Digital filters are a critical part of the growing field of technology. Devices and machines commonly use signals to transfer information which must be filtered or manipulated in order for other devices to interact .The goal of this project is to explore a set of reliable multirate filter designs and construction methods for specific hardware applications. One specific difficulty in filter design is the climbing computational load of a high sampling rate system. The greater the number of samples, the greater the number of computations a system must perform. These multirate filters are commonly implemented as a bank of FIR(Finite Impulse Response) filters. One of the main topics of optimization investigated was the benefits of decimating an input signal to decrease computational load.

Design

Before moving into the hardware implementation, the first objective was working in MATLAB to construct a filter bank model.
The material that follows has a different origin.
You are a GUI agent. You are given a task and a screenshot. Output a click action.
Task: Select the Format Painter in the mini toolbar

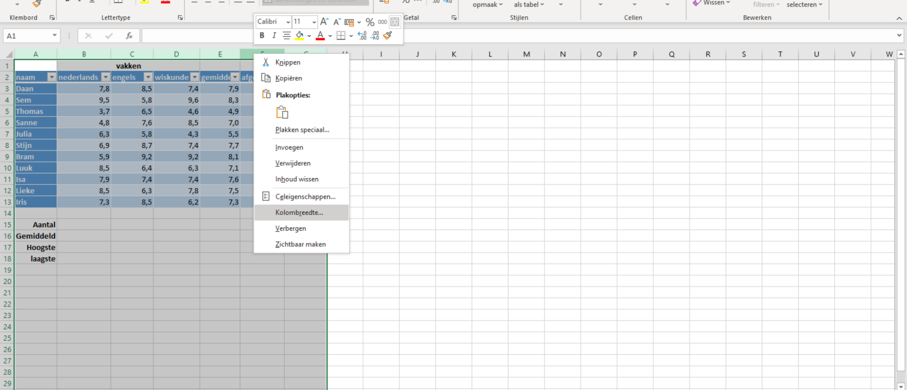pos(386,36)
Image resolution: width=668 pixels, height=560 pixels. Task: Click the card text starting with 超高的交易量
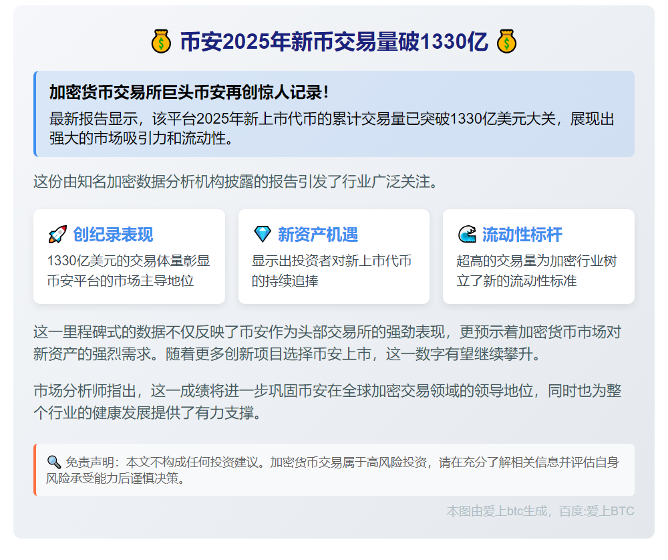coord(536,271)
There are five essential steps including: determining filter specifications, filter coefficient calculation, structure design, simulation using Simulink, and migration to a hardware implementation. MATLAB offers various filter toolboxes that aid in the design of these FIR filters (fdatool). Using Simulink, which is an extension of MATLAB, it was possible to test block designs and observe the input/output signals of the design. MATLAB was also critical in determining the MACs(Multiply and Accumulate Computations) which is used to illustrate the performance benefits of different filter designs. The most efficient designs were selected to be modified into VHDL code so that it can be run on an FPGA board. LabView is utilized to sync the specified designs to the myRIO FPGA for filtering on the hardware.

Conclusion

Progressively the team navigated through filter hierarchy and along the way learned about the many different aspects of creating an efficient filter from design to hardware implementation. Challenges steadily arose, but provided for an excellent learning journey. Future project work includes experimenting with distributed processing/pipelining features that are inclusive on the FPGA’s we worked with. While the experiments produced valuable filtering results, the team understands there are many more optimizations that can be made to further the project goals.